Factually unsubstantiated.

AK - Wolves
MT - Wolves
ID - Wolves
CO - No wolves (until last year)
UT - No wolves

Are you arguing that elk management in MT, shoulder seasons, 12 weeks of hunting season, etc are the same as Colorado's management goals and strategies and therefore you are able to definitively say the wolves are the variable leading to these differences?

Can you say that for even the same DSUs/GMUs in the same state?

Penn doesn't hunt like Minnesota for whitetail... QDMA, private v. public land ownership... etc

habitat degradation :sleep: ... yeah I have the Youtube, that video is a f-ing joke in the context of this conversation.

Yellowstone is a aberrant, nowhere else in the world is there a spot that had that many ungulates, with no predators, that didn't allow hunting.

The highest density of elk in Colorado exist in a Wilderness area that is likely the most heavily hunted area in the state. Last time I checked there were 16 different outfitters packing hunters into that wilderness area.

Colorado does not have a national park with substantial elk (+3000 resident elk), nor does one exist anywhere else in the United States?

CWD and wolves, red herring, the implication they are related is completely spurious.

Wolves will hunt elk on private land where otherwise they may not be hunted. - Valid, one of the few factual statements I've ever heard on the topic.

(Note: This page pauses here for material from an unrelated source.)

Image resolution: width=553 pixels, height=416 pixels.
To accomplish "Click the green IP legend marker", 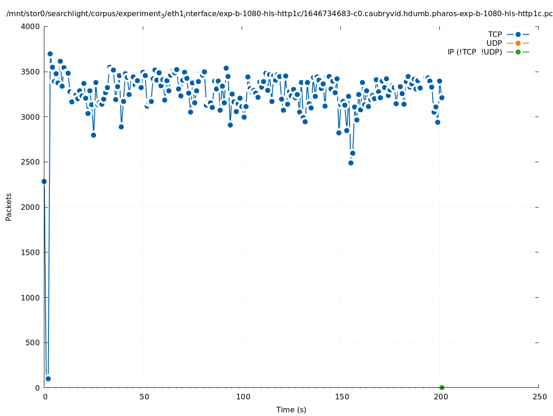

At the end of the day this is not a "science" conversation, it's a do you like the aesthetic, the rest is horsepucky and I'm over it.

I want grizzlies in CO, why because I like grizzlies and want to see them. There is no scientific, ecological, or conservation driven reason. They are awesome, I like seeing them.

People want to see wolves or hear them when they go into the flattops, cool.

Stop pissing down my neck.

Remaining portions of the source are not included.